Major banks and card issuers said they were monitoring customer accounts. JPMorgan Chase(JPM, Fortune 500)said it would limit the amount customers could withdraw from ATMs and spend in stores.On Sunday, Target spokeswoman Molly Snyder said the company had notified millions of affected customers for whom it had email addresses.
Two U.S. senators jumped in with demands for investigations.
Chuck Schumer called on the Consumer Financial Protection Bureau to report on whether retailers should be required to encrypt customer card data. Richard Blumenthal called for a Federal Trade Commission probe, saying "it appears that Target may have failed to employ reasonable and appropriate security measures to protect personal information."
Meanwhile, plaintiffs in California sought to bring a class action and said Target "failed to implement and maintain reasonable security procedures and practices." Local media reported that another lawsuit was filed in a Rhode Island federal court.
Customer names, credit or debit card numbers, expiration dates and CVVs were involved in the information theft, Target said. The CVV -- the card verification value, also known as the security code -- is a three or four-digit number typically requested by retailers when making purchases online or over the phone.
Hackers could use this data to make card replicas. Robert Ahdoot, a lawyer for the California plaintiffs, said he spoke to customers who claimed unauthorized ATM withdrawals had been made from their accounts.
PIN numbers, other customer information like Social Security numbers, and employee records were not compromised, Target said.
What is Target doing? Target said it would offer affected customers a free credit monitoring service and set up a telephone hotline. It also offered a store-wide 10%discount on Saturday and Sunday. (Retail consulting firm Consumer Growth Partners estimated that customer transactions at Target stores declined on Saturday compared to the same weekend last year.)
The company said it "began investigating the incident as soon as we learned of it" through a "leading third-party forensics firm." The company said it also notified banks and law enforcement.
The Secret Service, which safeguards the nation's financial systems, said it was investigating, and on Friday, New York Attorney General Eric Schneiderman pledged to investigate.

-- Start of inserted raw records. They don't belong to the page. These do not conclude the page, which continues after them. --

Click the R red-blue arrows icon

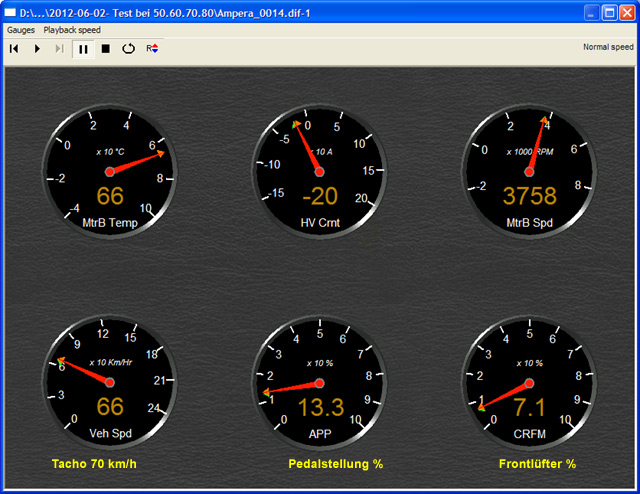152,48
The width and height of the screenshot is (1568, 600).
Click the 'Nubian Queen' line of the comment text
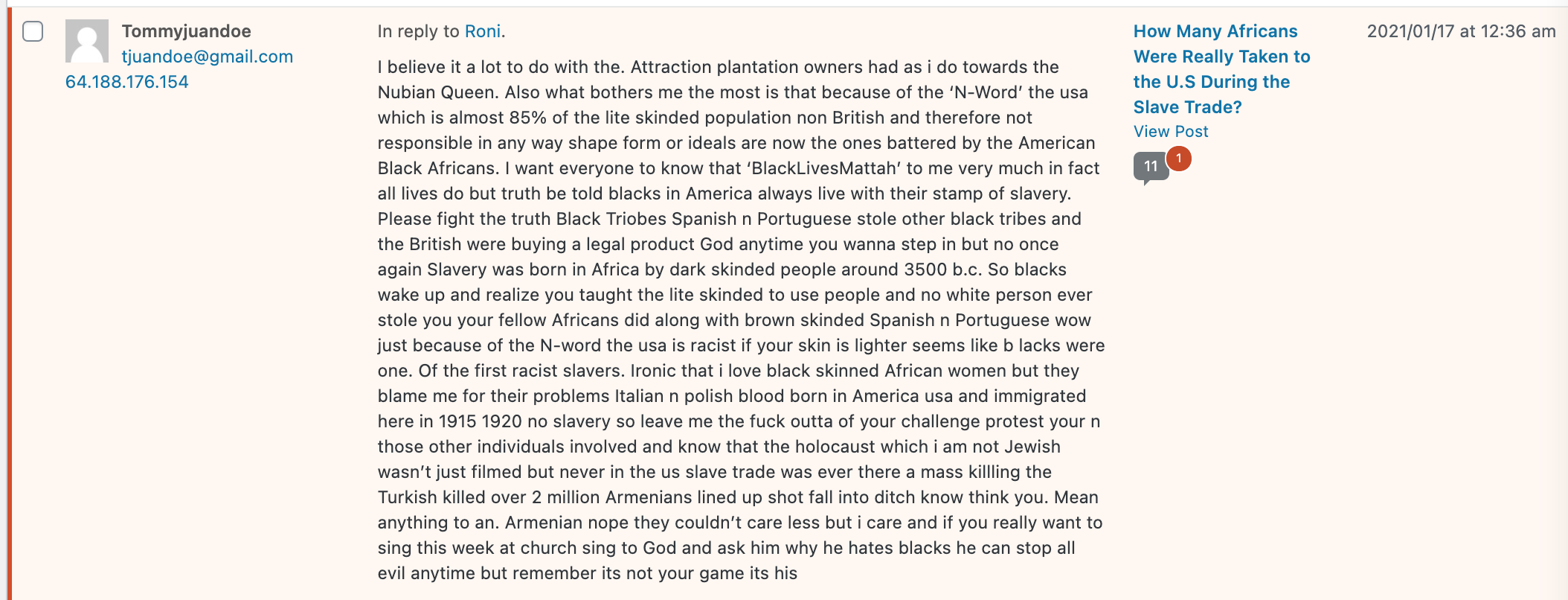733,92
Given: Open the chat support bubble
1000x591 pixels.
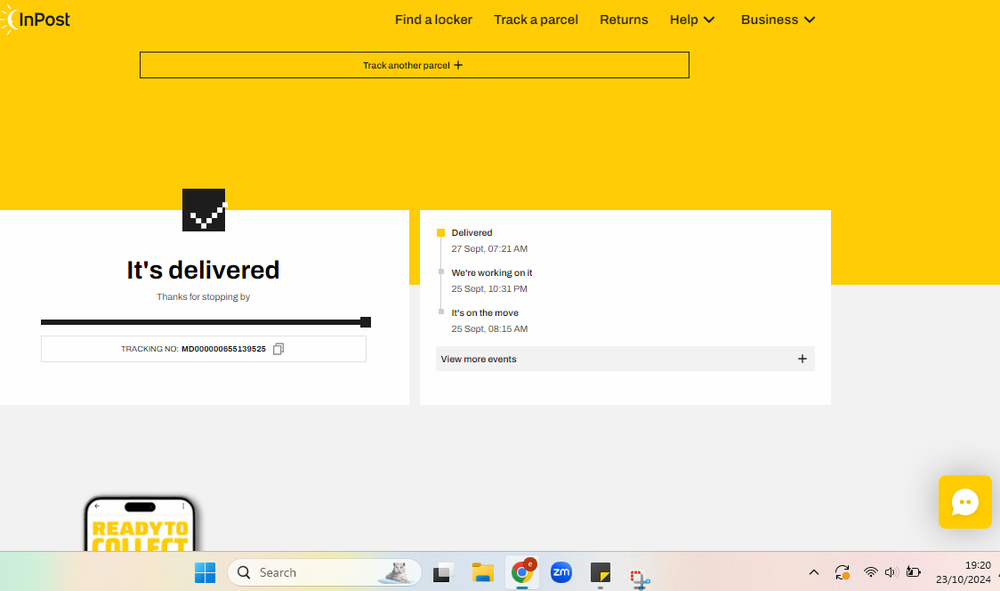Looking at the screenshot, I should point(964,502).
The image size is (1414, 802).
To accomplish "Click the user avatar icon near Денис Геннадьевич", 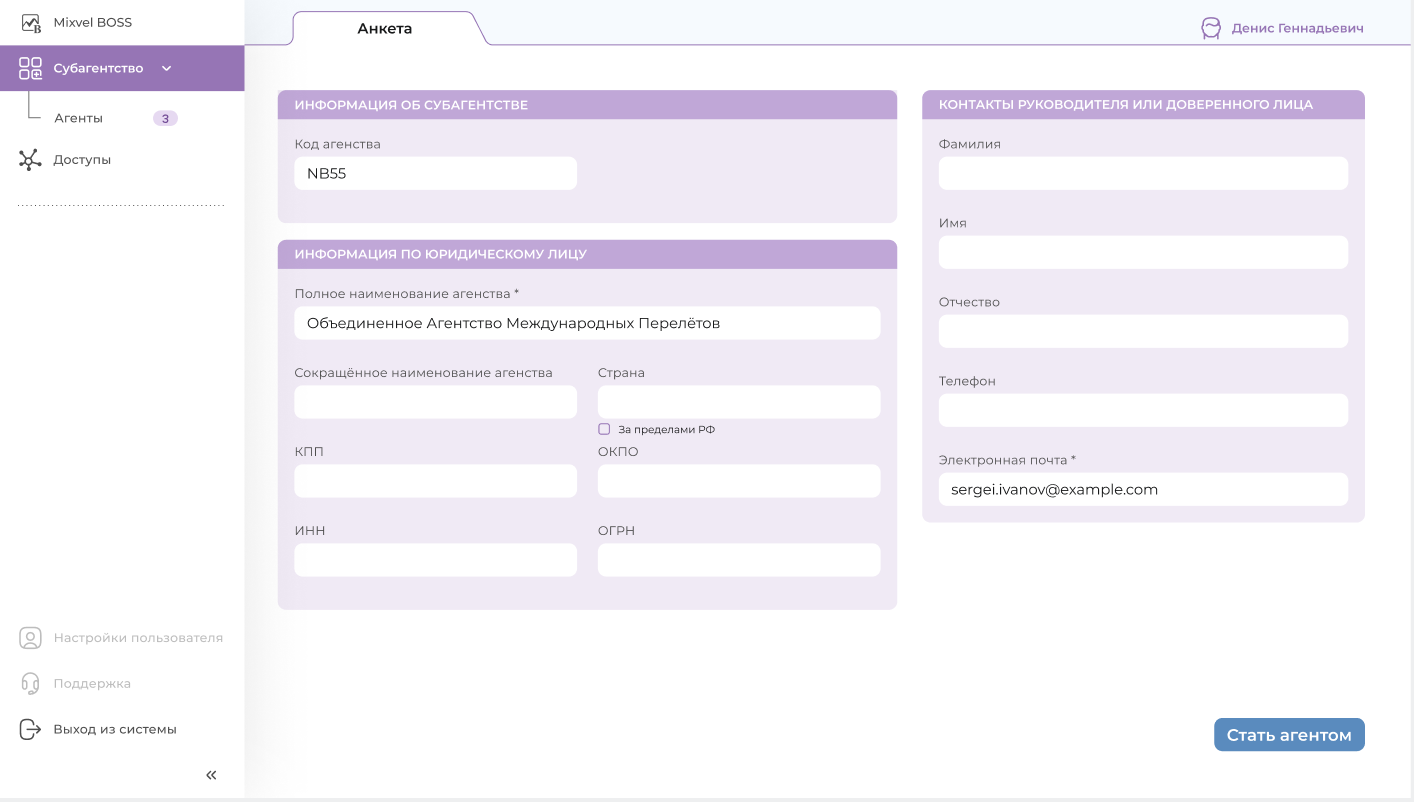I will coord(1211,29).
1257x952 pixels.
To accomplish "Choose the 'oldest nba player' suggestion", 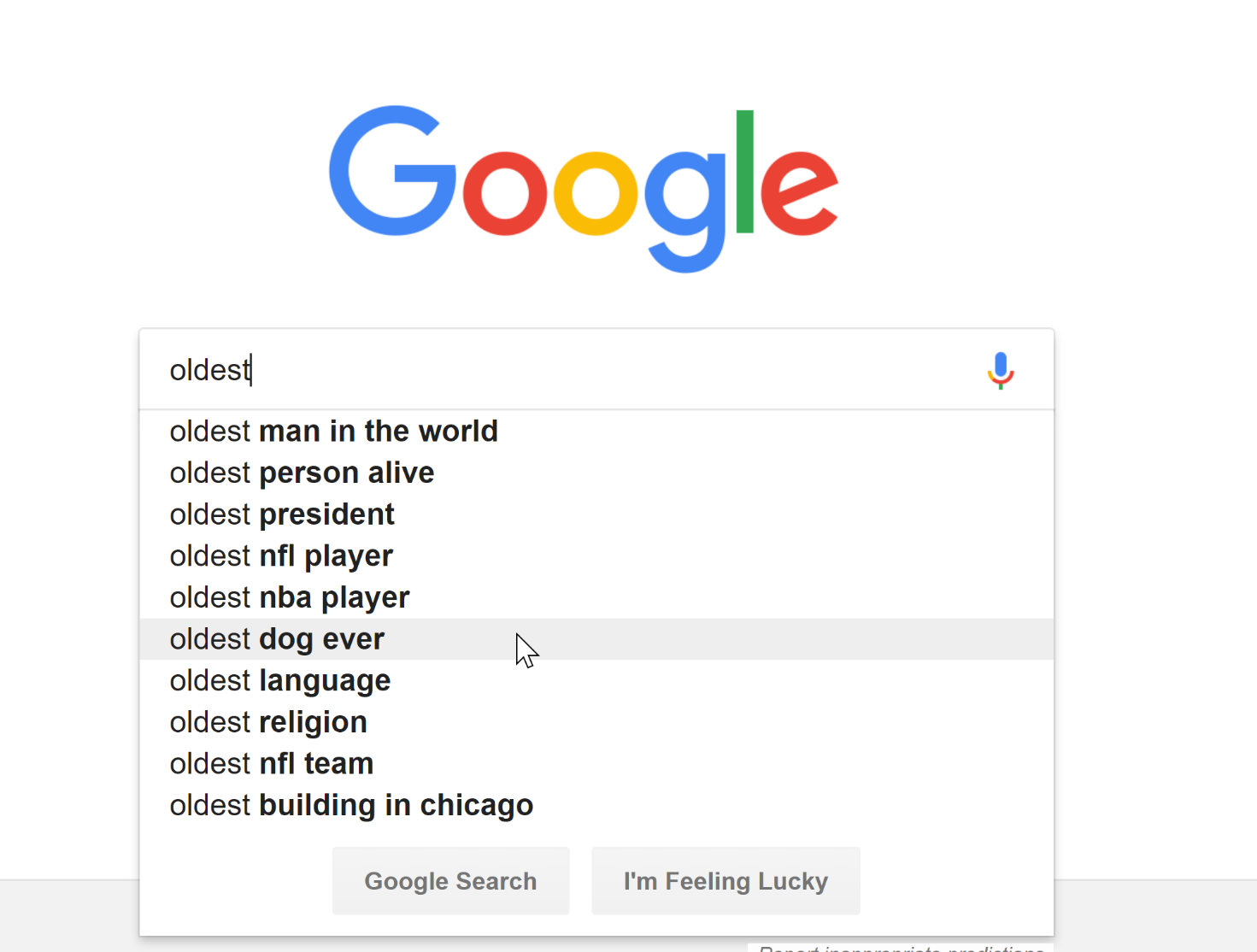I will [x=596, y=597].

CEO Gregg Steinhafel said "the cause of this issue has been addressed and you can shop with confidence at Target." He did not say how he knew customer data was no longer being stolen, nor how the hackers managed to swipe the credit card data.
How do you know if you were hacked? The easiest way to spot unauthorized purchases is to regularly check your paper or online statement. Sometimes hackers ping an account for only few cents to verify they have an active account.

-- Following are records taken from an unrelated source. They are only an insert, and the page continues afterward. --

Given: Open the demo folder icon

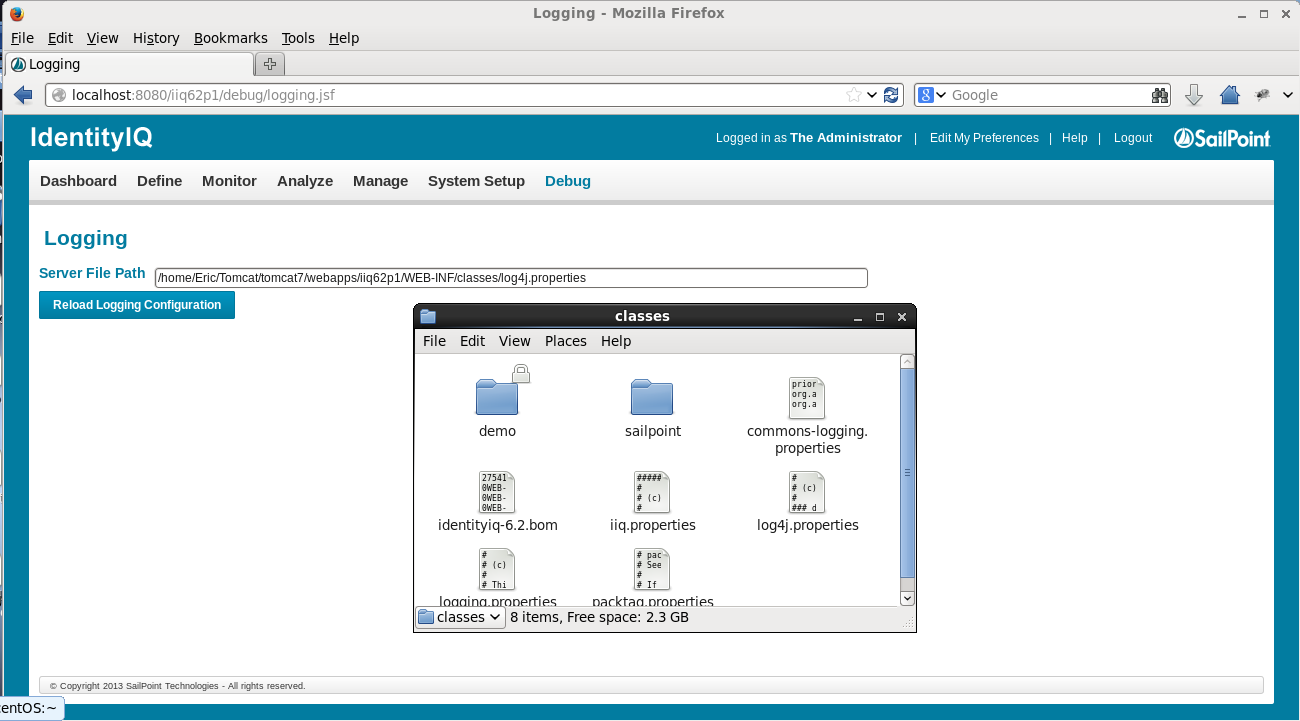Looking at the screenshot, I should pyautogui.click(x=497, y=397).
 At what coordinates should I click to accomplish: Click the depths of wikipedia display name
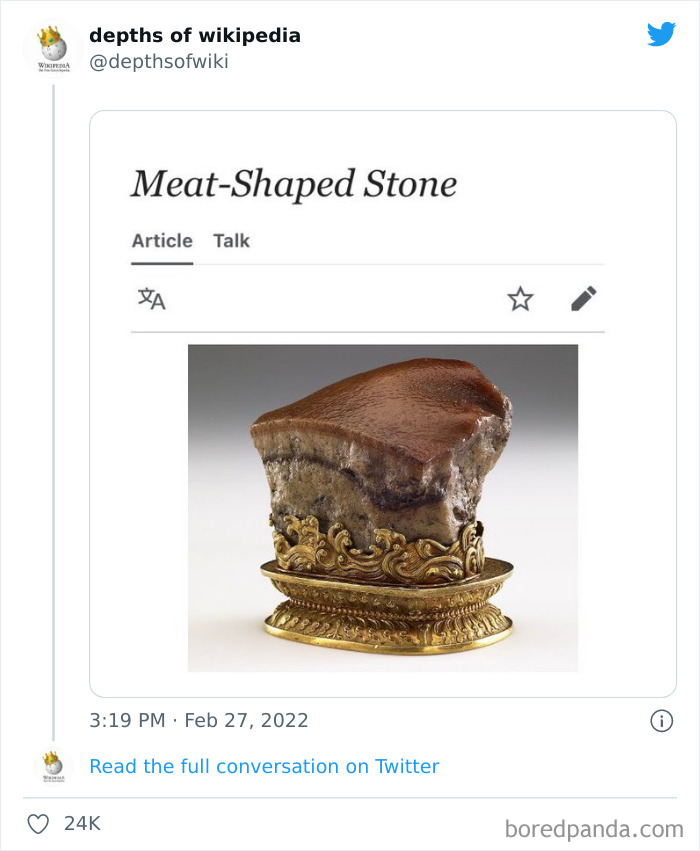[194, 36]
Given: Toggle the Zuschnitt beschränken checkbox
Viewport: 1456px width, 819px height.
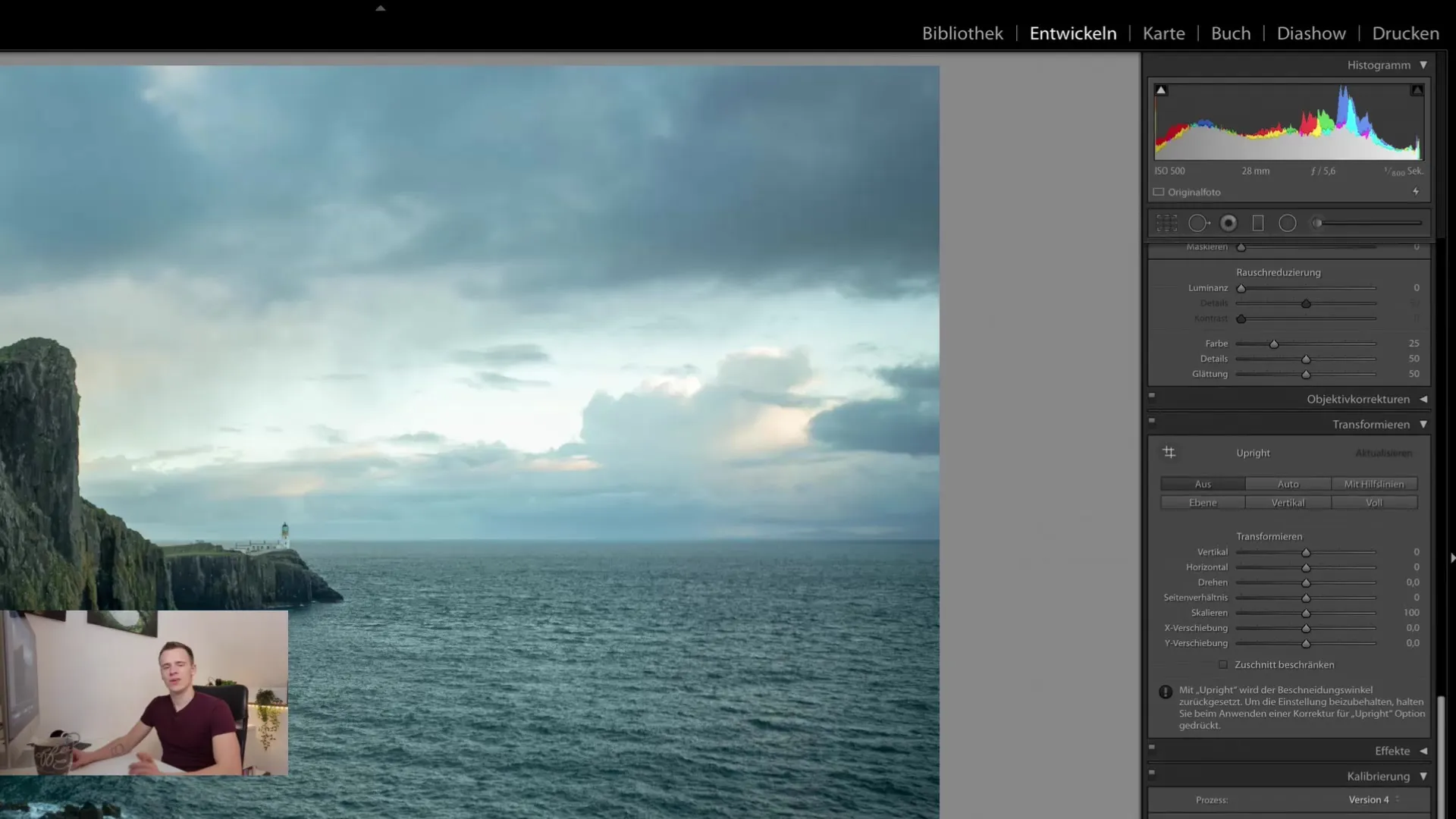Looking at the screenshot, I should (x=1223, y=664).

Behind your stolen credit card
Hacked or not, what should you do? If you shopped at Target between November 27 and December 17, you should call your credit card company, bank and Target. Request a replacement card -- if one isn't already on the way -- and change your PIN.
Customers typically aren't liable for unauthorized purchases on their accounts that they report promptly. Major banks and credit card companies -- including American Express(AXP, Fortune 500), Discover(DFS, Fortune 500), Bank of America(BAC,Fortune 500), Wells Fargo(WFC, Fortune 500) and PNC(PNC, Fortune 500) -- said they were monitoring customer accounts.
J.P. Morgan Chase said it was temporarily limiting ATM withdrawals to $100 a day and purchases to $300 a day for customers whose accounts were at risk.
How did this happen? Many questions remain unanswered. But security experts believe hackers had access to the point-of-sale data, which means they either accessed the terminals where customers swiped credit cards or collected data as it moved from Target to credit card processors.